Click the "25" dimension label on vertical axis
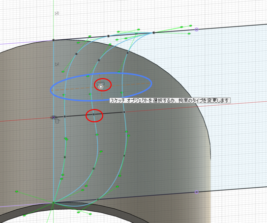 pos(57,64)
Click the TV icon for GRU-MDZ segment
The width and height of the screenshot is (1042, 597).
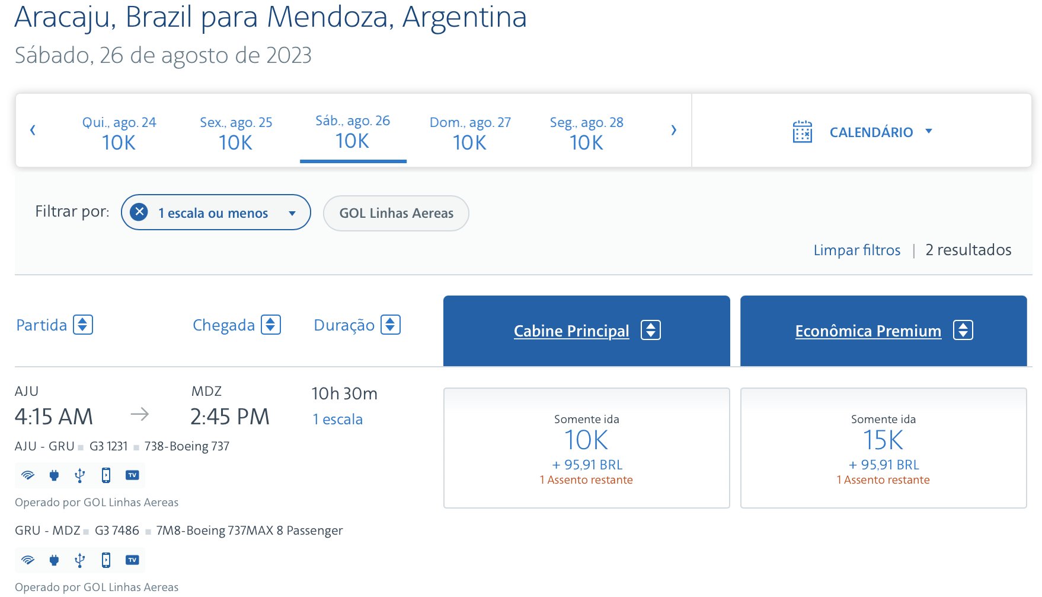coord(132,560)
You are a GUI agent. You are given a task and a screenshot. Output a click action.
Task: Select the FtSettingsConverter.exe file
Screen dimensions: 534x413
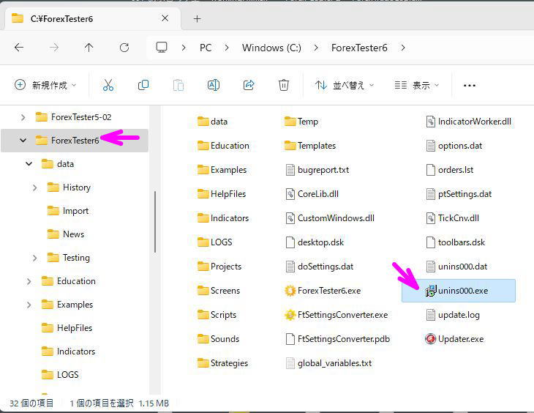coord(342,315)
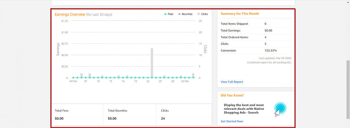Click the Get Started Now link
The width and height of the screenshot is (350, 128).
[x=232, y=121]
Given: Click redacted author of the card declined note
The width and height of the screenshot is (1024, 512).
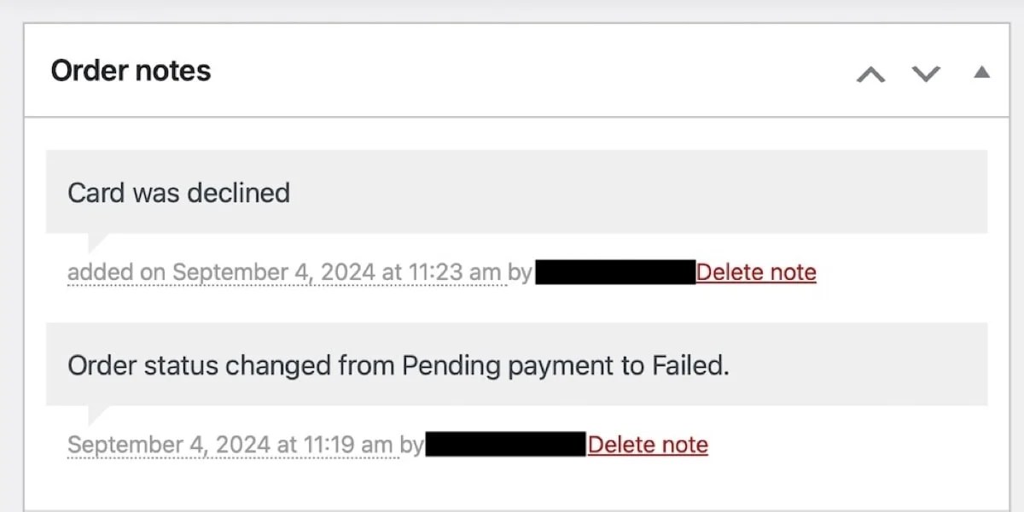Looking at the screenshot, I should coord(615,272).
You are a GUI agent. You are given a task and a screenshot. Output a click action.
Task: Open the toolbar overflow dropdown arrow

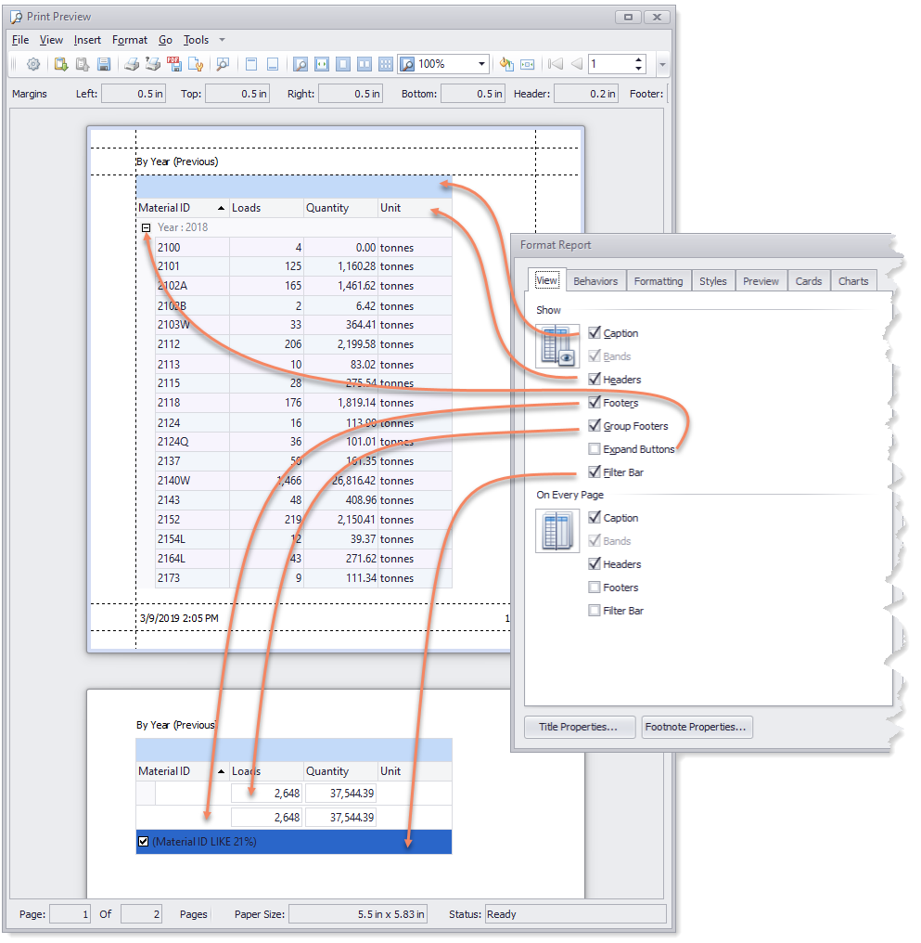pos(662,64)
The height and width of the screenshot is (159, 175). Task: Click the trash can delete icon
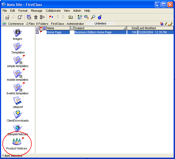(36, 17)
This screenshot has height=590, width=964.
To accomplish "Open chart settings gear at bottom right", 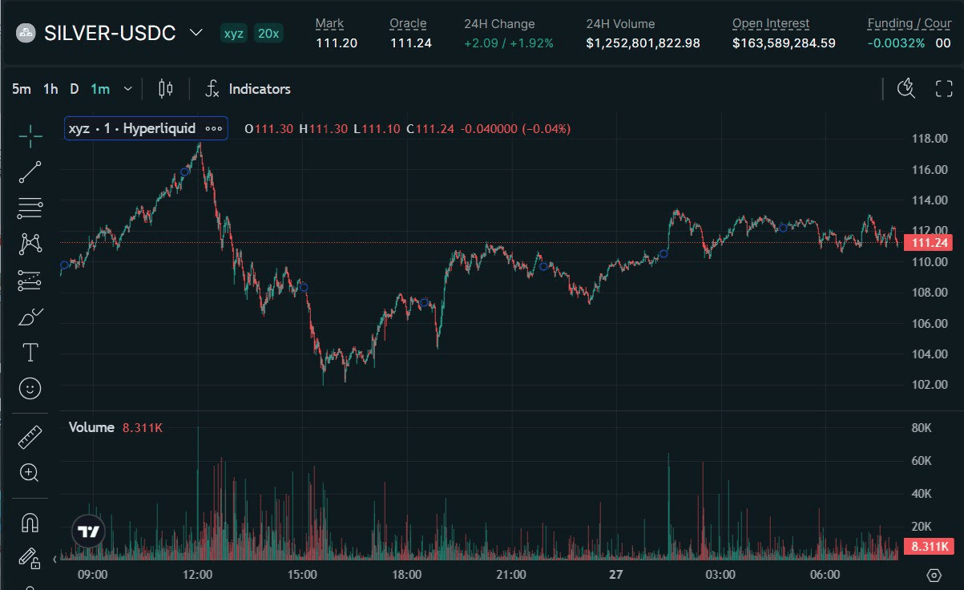I will 934,575.
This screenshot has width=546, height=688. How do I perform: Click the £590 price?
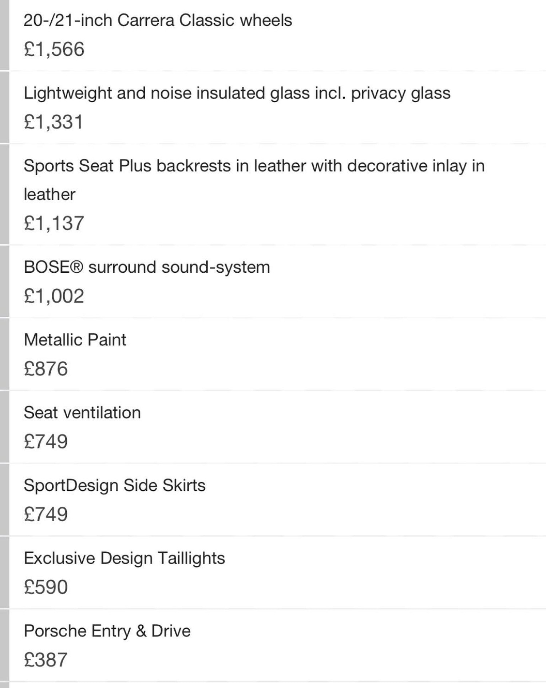pos(46,587)
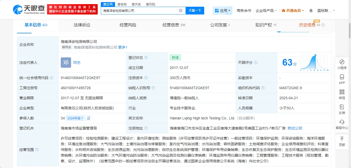Open the APP download sidebar icon

(x=342, y=79)
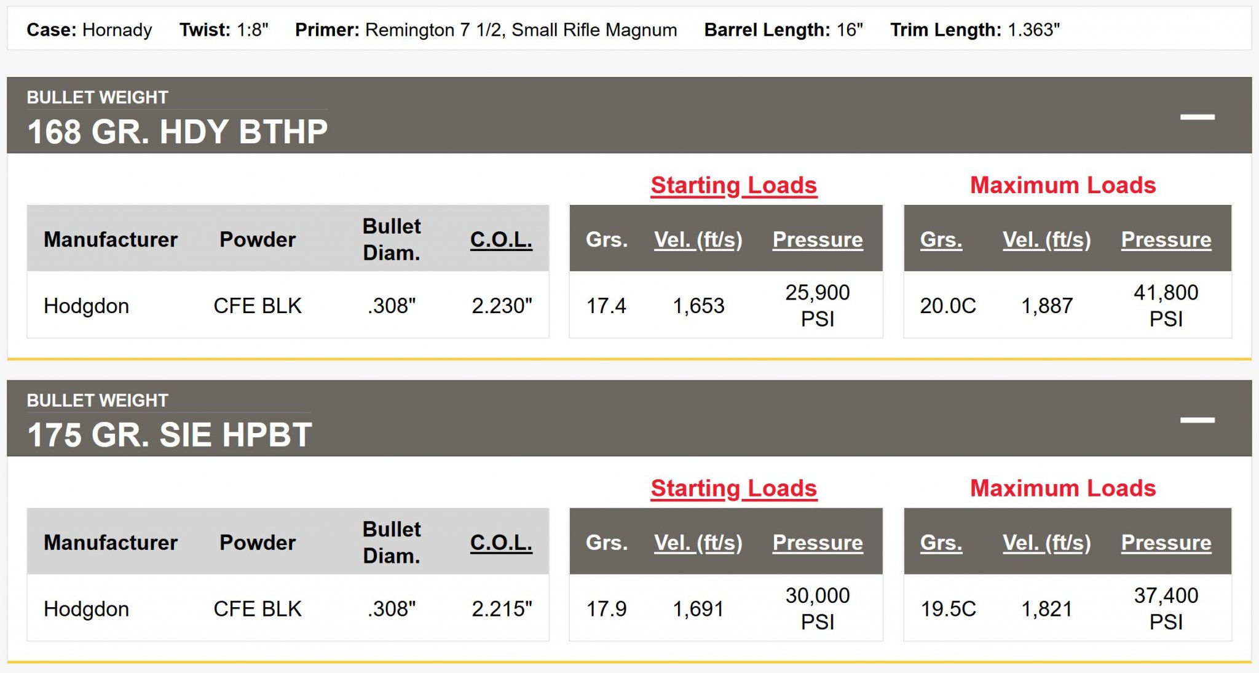The image size is (1259, 673).
Task: Select the 168 GR. HDY BTHP heading
Action: (177, 132)
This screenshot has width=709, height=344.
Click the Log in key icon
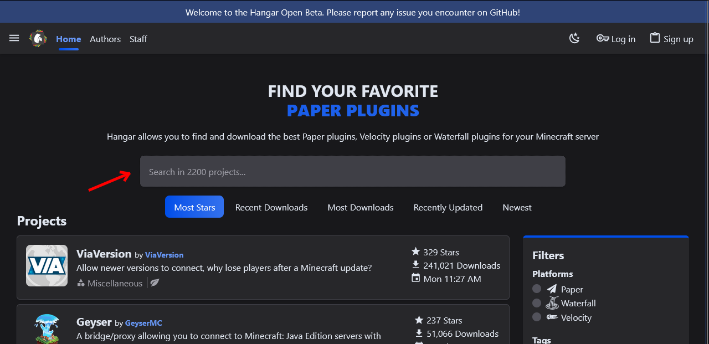(x=603, y=38)
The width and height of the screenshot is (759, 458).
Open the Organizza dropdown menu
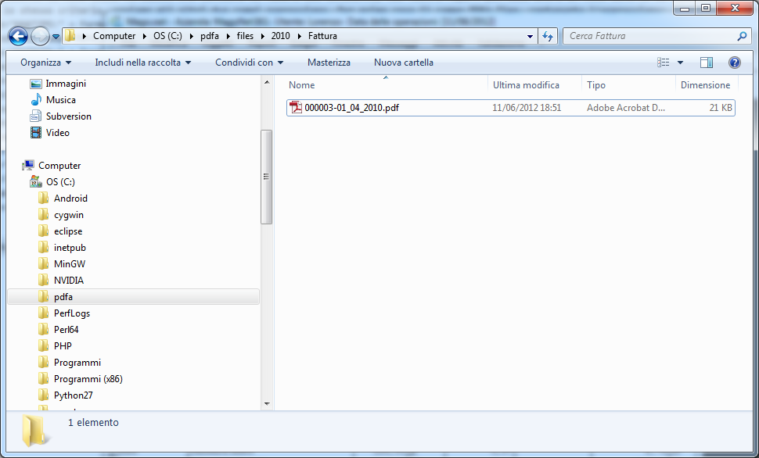[x=46, y=63]
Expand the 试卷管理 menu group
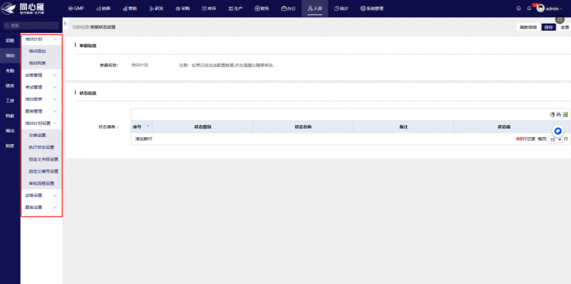 pyautogui.click(x=41, y=76)
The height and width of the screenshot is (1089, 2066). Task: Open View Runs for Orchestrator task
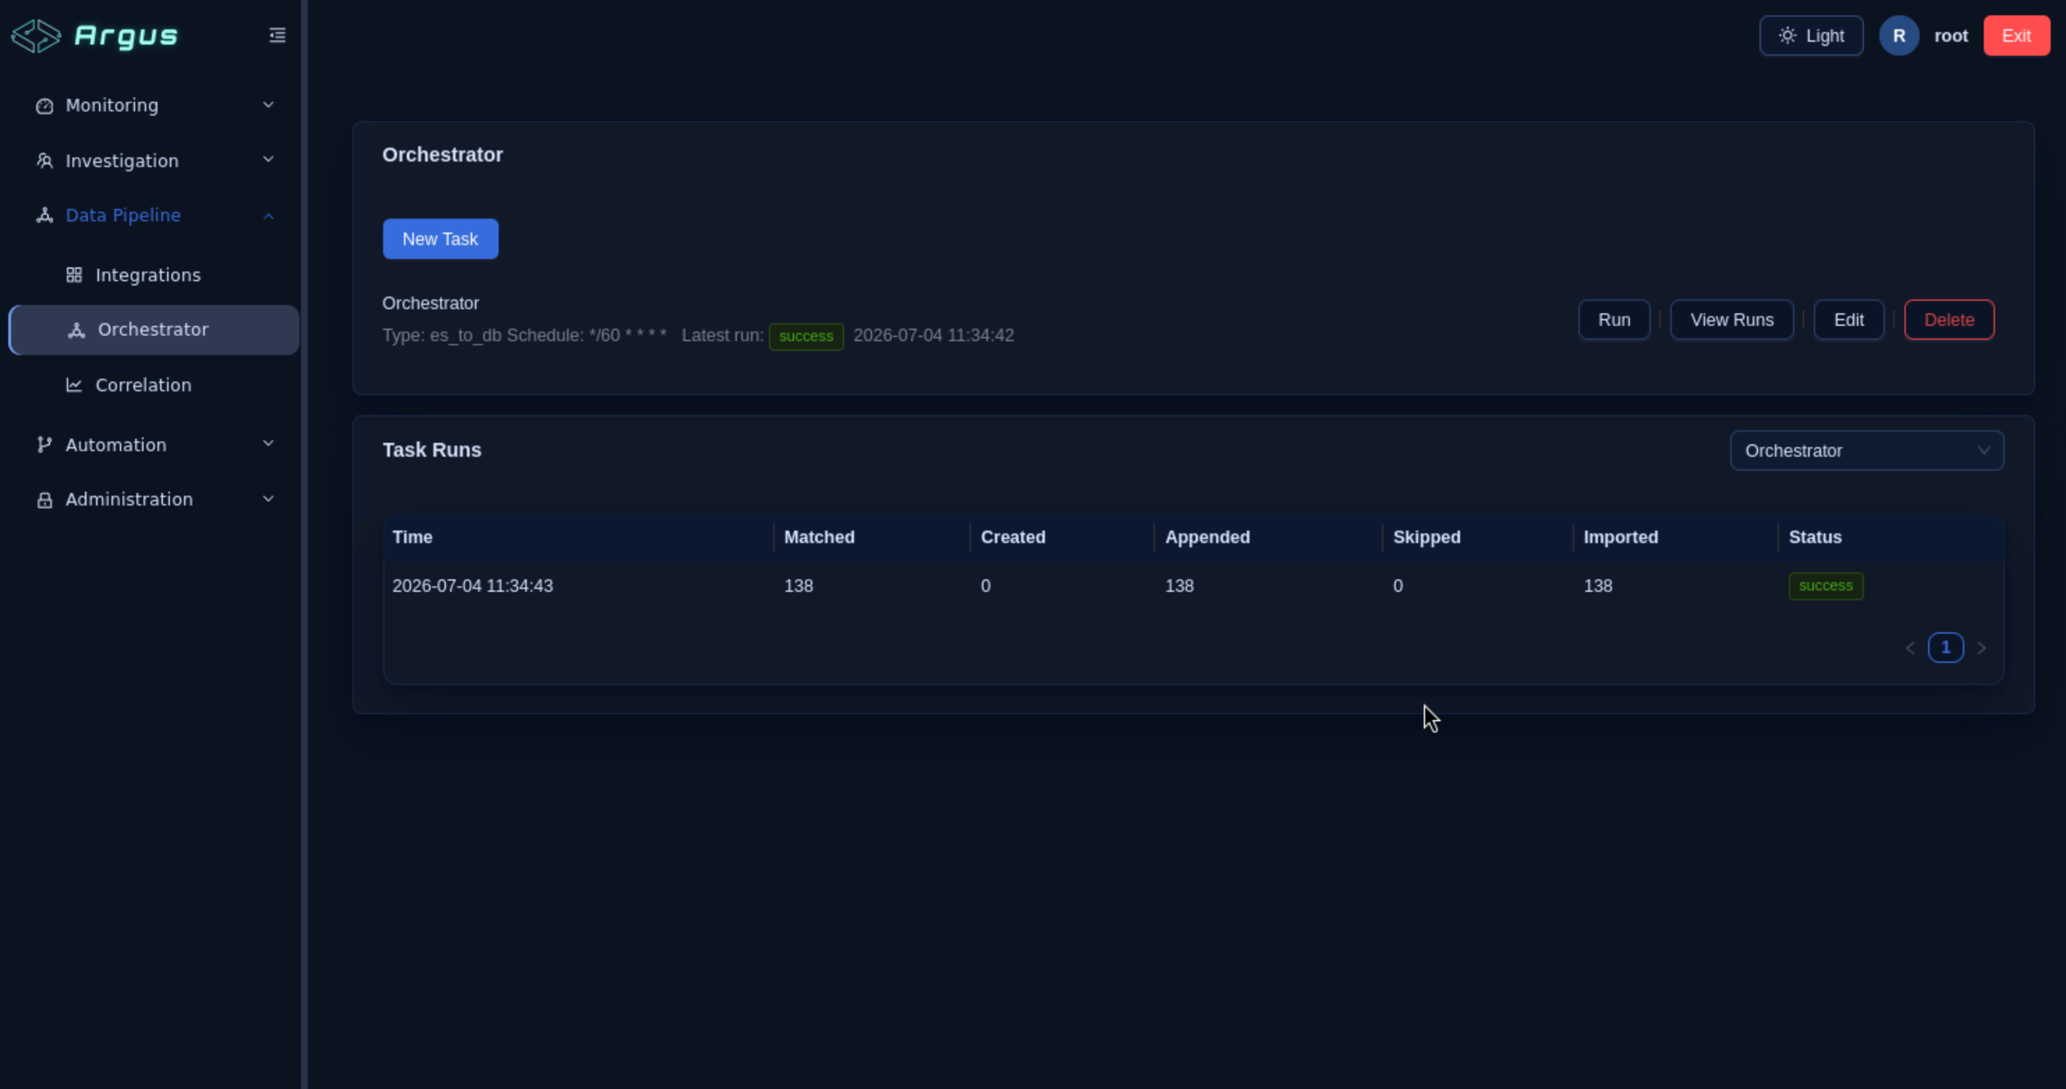tap(1732, 320)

....................

◆ WORK INSTRUCTIONS
The answer is the lines above, word for word, from the first one through the one containing "Task: Select the FtSettingsConverter.exe file"; it includes no pictures.

◆ RESULT FOR THIS TASK
Click the "25" dimension label on vertical axis
 pos(57,64)
Click the TV icon for GRU-MDZ segment
The width and height of the screenshot is (1042, 597).
coord(132,560)
You are a GUI agent. You are given a task and a screenshot. Output a click action.
Task: Select the FtSettingsConverter.exe file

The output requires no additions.